Overall, the level of bathymetric artefacts present within a survey area affected only to a lesser extent the effectiveness of the surface elements classification. A higher number of artefacts was associated with Side Scan Sonar survey, which required a greater time investment to edit manually the acoustic facies derived from backscatter data.

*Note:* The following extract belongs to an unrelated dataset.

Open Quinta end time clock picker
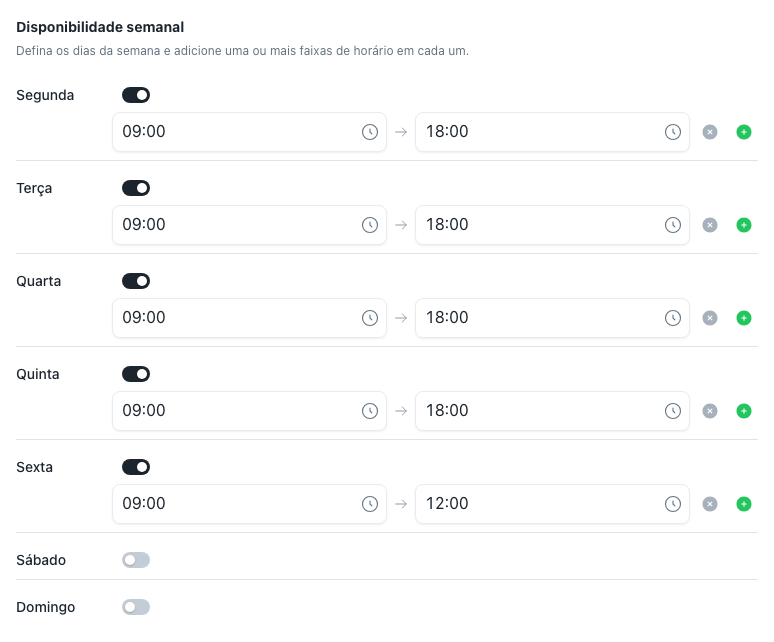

6.1 Comparison with Manually Digitized Seabed Habitat Map

The map of benthic habitats of the Punta Licosa MPA presented in this paper (Fig. 6) was compared with a previous manually digitized seafloor mapping of the study area (Fig. 7) [23, 24]. The comparison indicates that the automated method (BRESS) applied in the present study is most effective at capturing the boundaries of prominent features, which subsequently formed the boundaries of the mapped geoforms. Although this method was mostly designed for broad scale bathymetric features, it allowed the spatial extent of the recognized geomorphic features and related benthic habitats to be quite comparable to the extents of those manually digitized. Furthermore, the semi-automated seafloor classification introduced a landscape type referred to the ridge class, which was not included in the manually digitized maps. This resulted in a benthic habitat characterization of the study area which differ to some extent from that proposed by previous manual techniques.

Fig. 7.
figure 7

Punta Licosa habitat map. (1) Spur of coralligenous bioconstruction. (2) Wave-cut terrace with mixed organogenic cover. (3) Slope with mixed organogenic sediments. (4) Depositional terrace. (5) Rock. (6) Deep terrace with bioclastic cover. (7) Ledge with coralligenous. (8) Shelf muddy plain. (9) Sandy fringe with bioclast. (10) Offshore transition. Redrawn from [27]

7 Conclusion

The approach developed through this work provides clues on how to consistently classify geomorphic units that are relevant to benthic habitat mapping by using a relatively simple and freely available tools for semi-automated seabed segmentation (BRESS). Habitat mapping of the study area utilized several complementary geophysical technologies including multibeam and Side Scan Sonar systems and Remote Operated Vehicle (ROV). These surveys has allowed for high-resolution bathymetric measurements and acoustic seafloor characterization that resulted in backscatter map of the seabed and production of bathymetric DEMs.

The BRESS terrain analysis algorithm used in this work was effective at generating meaningful landform maps through a segmentation of the DEM surface, which were used to identify geomorphic units. This tool allowed for high speed classification of terrain over complex morphology that characterize the study area and proved to be effective at classifying small scale geomorphic features. Integration of landform and substrate classifications to produce seabed character and geomorphology maps still required significant subjective expert interpretation to generally delineate among the different landscape classes and to quality control of the landform classification output.